Yeah, I love my 942 and I would normally wait too.

BUT since I own it, the longer that I wait, the value of my 942 goes down. I want to maximize what I get for it.

I dont mind leasing the new one, but it pisses me off that I couldnt lease the 942 (they told me it was for new customers only)!! If I could have leased it, I could have easily turn it in on April 1st for the $200 rebate.


----------



## Stewart Vernon

That's what I thought was good about the current MPEG upgrade scenarios...

If you have a 6000u, 811, 921, or 942... then you can keep paying what you pay now and keep getting the channels that you get now... and you can wait and see if 6 months or a year from now the price comes down on ViP211 or ViP622 upgrades OR wait for the next new receiver, whatever that will be.

Or, you can pay to upgrade now and get a new receiver and get some new channels in the process.

Nothing turns off tomorrow if you don't upgrade.


----------



## normang

I'll probably go for the $299 upgrade, which also give you Dish upgrades if needed to a 622, move my 942 into another room replacing a 508 and have it maintain its current programming. Assuming it can.. 

Sometime in 2007, I'll ponder replacing it with another 622. How long one keeps a 942 may all be dependant on how long it can receive some HD programming. OTA locals should always work..


----------



## RockStrongo

HDMe said:


> Nothing turns off tomorrow if you don't upgrade.


Im sure it wasn't in their marketing plan to tell new customers that their brand new HD-DVR942 receiver would not be able to receive their new HD channels (mpeg4).

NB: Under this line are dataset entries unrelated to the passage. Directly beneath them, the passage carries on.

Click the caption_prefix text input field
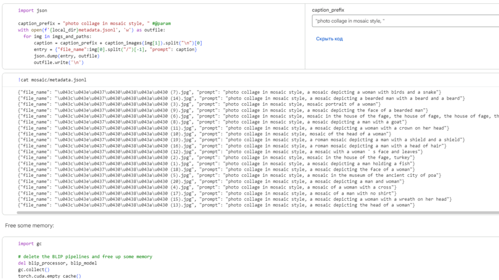 click(x=404, y=21)
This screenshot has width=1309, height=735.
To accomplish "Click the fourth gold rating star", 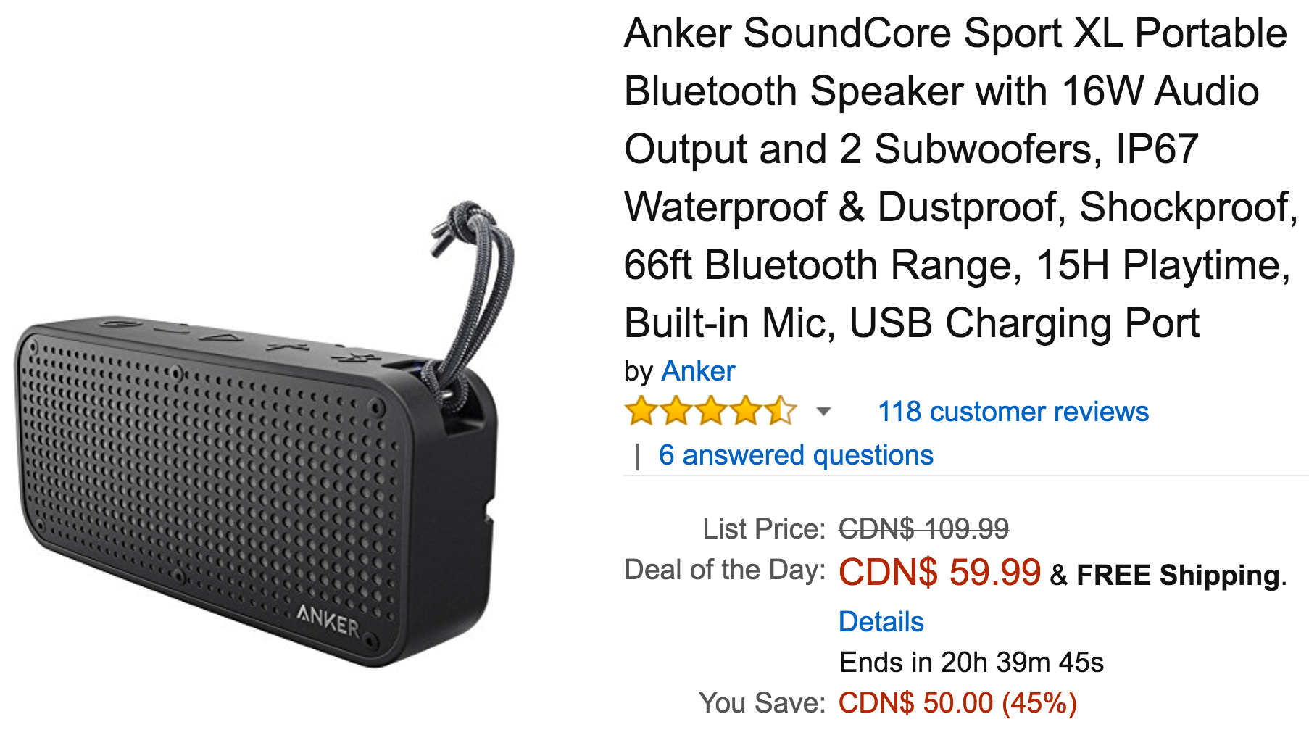I will [746, 411].
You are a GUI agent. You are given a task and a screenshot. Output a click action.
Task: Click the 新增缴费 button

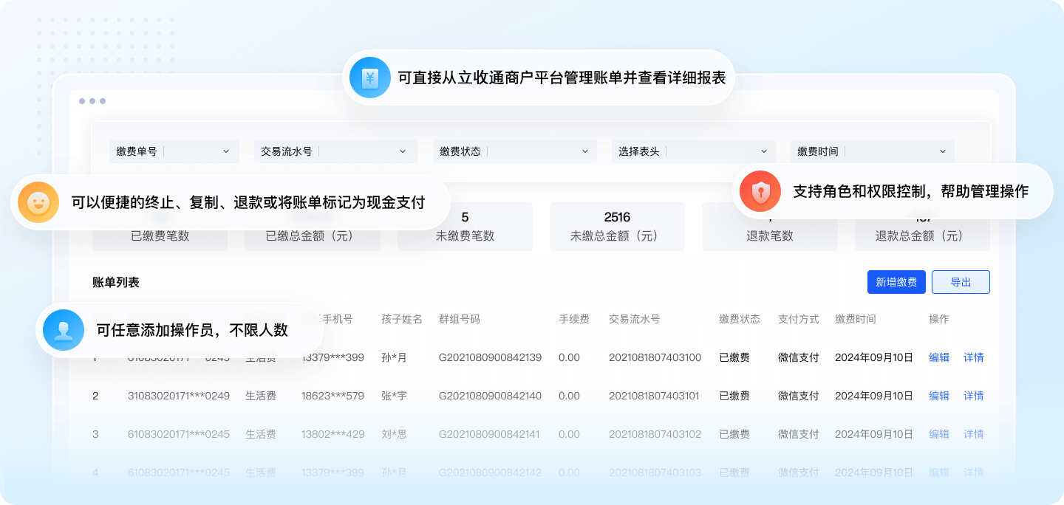pos(896,282)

I just wish they were more willing to help out those of us who purchased the 942. Obviously, they have left us out to dry on this one. Supposedly, Directv is being more helpful (though I think it might just be rumors at this point).


----------



## Stewart Vernon

RockStrongo said:


> Im sure it wasn't in their marketing plan to tell new customers that their brand new HD-DVR942 receiver would not be able to receive their new HD channels (mpeg4).
> 
> I just wish they were more willing to help out those of us who purchased the 942. Obviously, they have left us out to dry on this one. Supposedly, Directv is being more helpful (though I think it might just be rumors at this point).


Everybody is out to dry. I bought my 6000u receiver because those were never leased either. I also had to pay the $99 to get my 61.5 dish installed way back when all the HD was on 61.5 exclusively.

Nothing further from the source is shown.